WHAT DOES IT MEAN FOR THE INDUSTRY: The First Circuit’s decision comes on the heels of years of uncertainty surrounding the scope of the Wire Act and means that state lotteries and online gambling companies in Maine, Massachusetts, New Hampshire, Puerto Rico, and Rhode Island can offer non-sports wagering (e.g. casino-style games) on the internet without fear of facing criminal liability under the Wire Act. State lotteries and online gambling companies in other states may also take heart in this decision as it lays the groundwork for similar decisions in other jurisdictions.
Last week, in New Hampshire Lottery Commission v. Rosen, No. 19-1835, 2021 WL 191771 (1st Cir. Jan. 20, 2021), the First Circuit announced that, contrary to a 2018 DOJ OLC opinion, the Wire Act is limited to sports wagering only. After nearly twenty years of conflicting opinions on the scope of the Wire Act’s application, the First Circuit’s decision provides greater clarity for states that rely on lottery profits to fund critical state programs.
The Wire Act & the DOJ’s Shifting Application
The Wire Act, 18 U.S.C § 1084, was enacted in 1961 as part of then-Attorney General Robert F. Kennedy’s campaign against organized crime. Section 1084(a) specifies what conduct the Wire Act criminalizes. Its language has been dissected into two prohibition clauses. It reads:
[Clause 1] Whoever being engaged in the business of betting or wagering knowingly uses a wire communication facility for the transmission in interstate or foreign commerce of bets or wagers or information assisting in the placing of bets or wagers on any sporting event or contest, [Clause 2] or for the transmission of a wire communication which entitles the recipient to receive money or credit as a result of bets or wagers, or for information assisting in the placing of bets or wagers, shall be fined under this title or imprisoned not more than two years, or both.
By the early 2000s, the scope of Section 1084(a) was unclear. Did the Wire Act prohibit all interstate “bets or wagers” or sports wagering only?

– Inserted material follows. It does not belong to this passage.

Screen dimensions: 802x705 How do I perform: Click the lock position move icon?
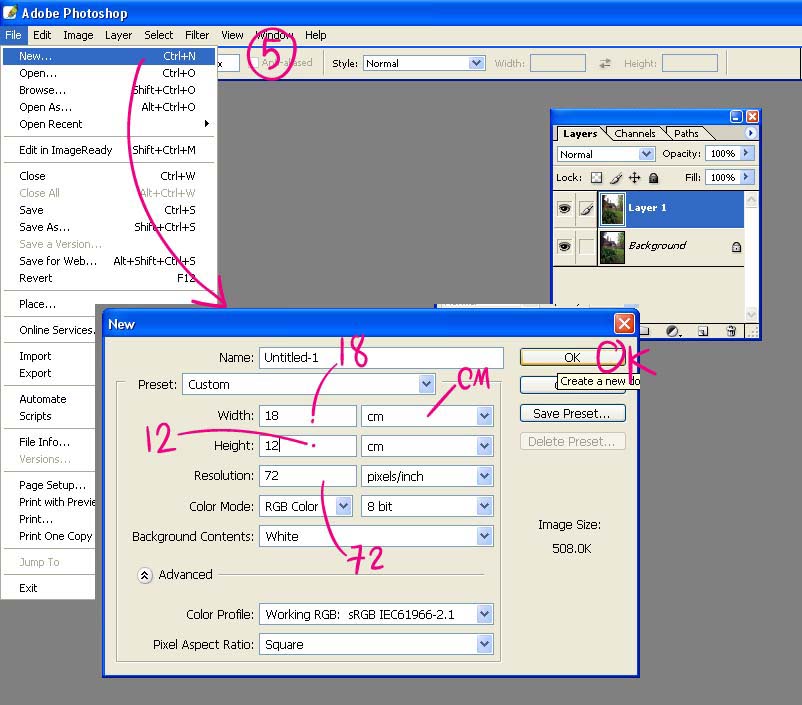[x=635, y=178]
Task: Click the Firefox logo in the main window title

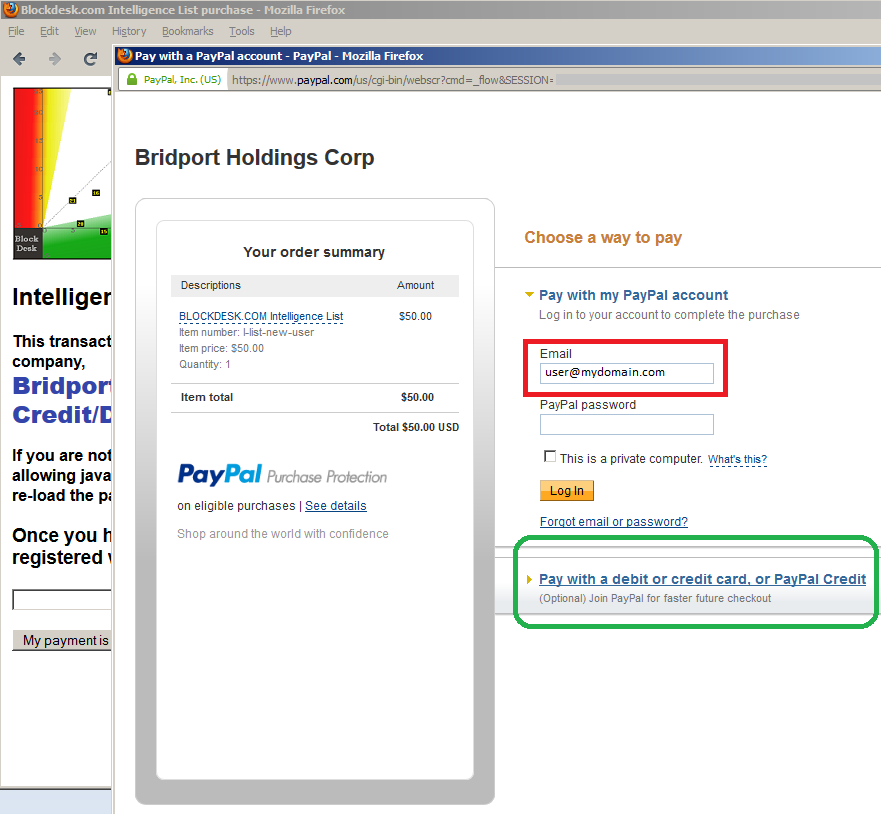Action: click(10, 10)
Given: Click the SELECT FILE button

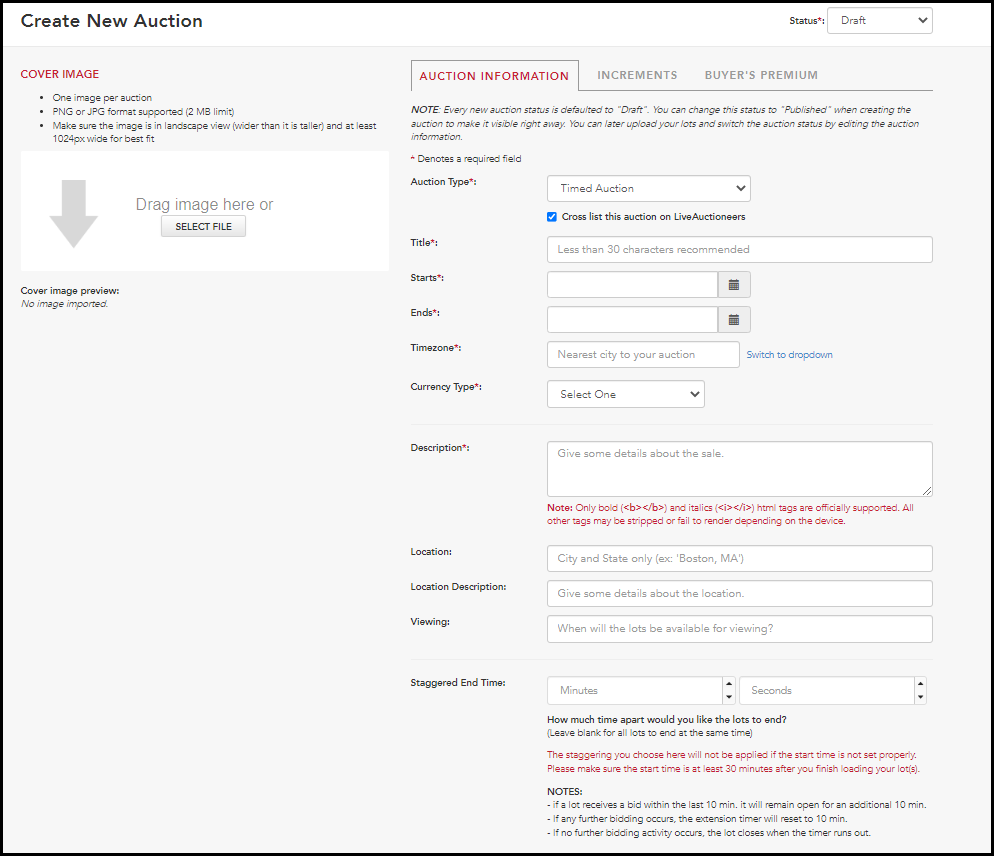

The DOJ and courts reached conflicting conclusions.
- In 2002, the DOJ signaled that it believed the Wire Act criminalized all interstate “bets or wagers” – not just “bets or wagers on any sporting event or contest.” In a letter to the Nevada Gaming Control Board, the DOJ said that “the Department of Justice believes that federal law prohibits gambling over the Internet, including casino-style games.”
- Three months later, the U.S. Court of Appeals for the Fifth Circuit reached the opposite conclusion. It opined in a private civil suit that “[a] plain reading of the statutory language [of the Wire Act] clearly requires that the object of the gambling be a sporting event or contest.”
- In 2005, the DOJ reiterated its understanding of the Wire Act by warning the Illinois Lottery that the purchase of lottery tickets over the internet was illegal.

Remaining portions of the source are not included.